-- STATED GOAL --
Update the rows below by replacing "computer-use agent" with "desktop assistant" and keeping everything else unchanged. Leave the pictures out of your answer.

━━━━━━━━━━

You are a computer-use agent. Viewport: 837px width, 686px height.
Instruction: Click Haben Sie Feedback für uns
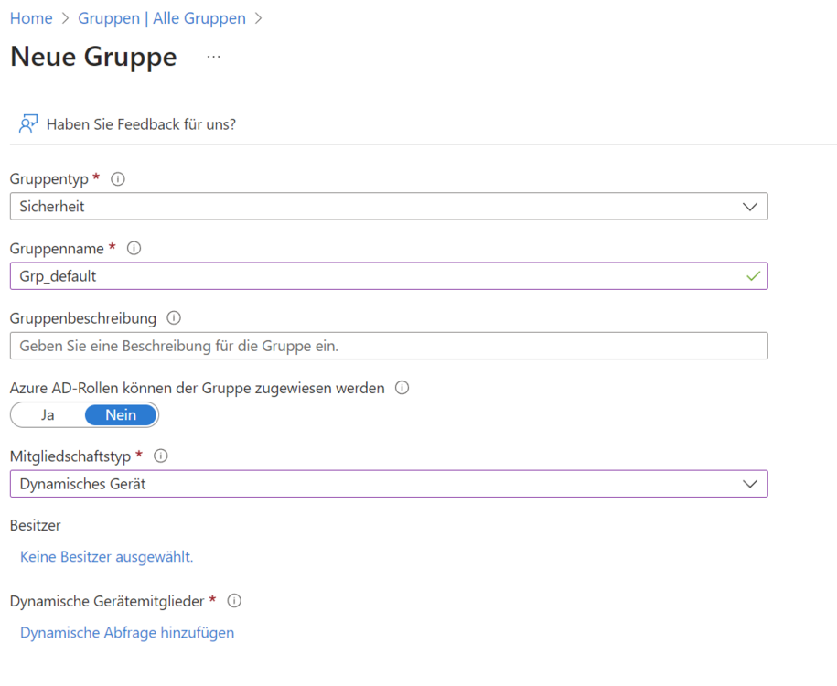(141, 124)
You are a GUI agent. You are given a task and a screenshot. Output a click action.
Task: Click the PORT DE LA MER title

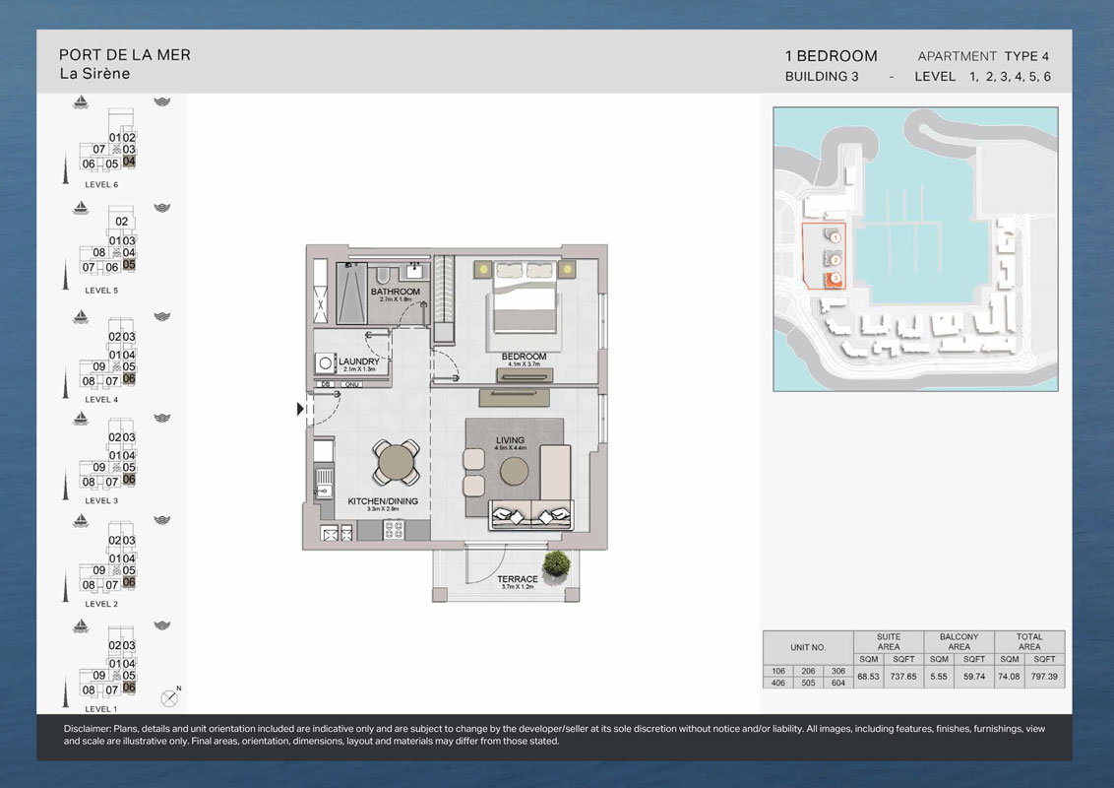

━━━━━━━━━━

-- SOLUTION FOR THIS PROBLEM --
You are a desktop assistant. Viewport: 837px width, 686px height.
Instruction: Click Haben Sie Feedback für uns
(141, 124)
You are a GUI agent. You are given a task and a screenshot. Output a click action.
Task: Click the PORT DE LA MER title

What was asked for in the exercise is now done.